_Problem description_:
All lines in the material below that contain "Given" should be located and copied.
..............................
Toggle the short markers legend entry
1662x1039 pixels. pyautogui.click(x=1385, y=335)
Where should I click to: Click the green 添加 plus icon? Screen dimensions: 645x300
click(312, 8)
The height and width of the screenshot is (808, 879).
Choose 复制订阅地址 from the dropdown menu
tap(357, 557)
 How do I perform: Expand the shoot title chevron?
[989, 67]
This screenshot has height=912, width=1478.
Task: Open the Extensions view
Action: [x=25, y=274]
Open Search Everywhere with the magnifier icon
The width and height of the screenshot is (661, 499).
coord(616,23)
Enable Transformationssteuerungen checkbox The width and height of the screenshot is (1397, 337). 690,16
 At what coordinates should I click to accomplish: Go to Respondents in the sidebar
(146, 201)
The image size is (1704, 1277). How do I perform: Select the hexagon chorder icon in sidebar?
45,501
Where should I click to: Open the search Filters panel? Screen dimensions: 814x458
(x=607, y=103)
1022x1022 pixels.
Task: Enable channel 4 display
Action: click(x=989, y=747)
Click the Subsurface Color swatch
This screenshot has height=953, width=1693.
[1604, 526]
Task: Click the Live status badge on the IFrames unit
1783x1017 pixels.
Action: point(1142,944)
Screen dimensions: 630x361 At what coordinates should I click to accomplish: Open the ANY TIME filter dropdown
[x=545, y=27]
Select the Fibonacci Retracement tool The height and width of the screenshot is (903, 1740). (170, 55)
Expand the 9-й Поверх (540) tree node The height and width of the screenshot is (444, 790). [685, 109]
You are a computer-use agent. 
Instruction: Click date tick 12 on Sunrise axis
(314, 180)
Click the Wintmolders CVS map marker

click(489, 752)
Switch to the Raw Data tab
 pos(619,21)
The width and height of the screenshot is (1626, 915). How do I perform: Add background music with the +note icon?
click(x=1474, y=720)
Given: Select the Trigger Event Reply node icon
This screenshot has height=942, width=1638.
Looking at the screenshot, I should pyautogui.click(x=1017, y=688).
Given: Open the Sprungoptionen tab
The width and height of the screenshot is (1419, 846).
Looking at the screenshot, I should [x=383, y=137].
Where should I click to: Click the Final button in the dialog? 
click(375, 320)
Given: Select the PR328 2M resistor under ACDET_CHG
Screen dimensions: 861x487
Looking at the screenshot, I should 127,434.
..............................
_Answer for this exercise_:
Given: Select the Trigger Event Reply node icon
Given: Open the Sprungoptionen tab
Given: Select the PR328 2M resistor under ACDET_CHG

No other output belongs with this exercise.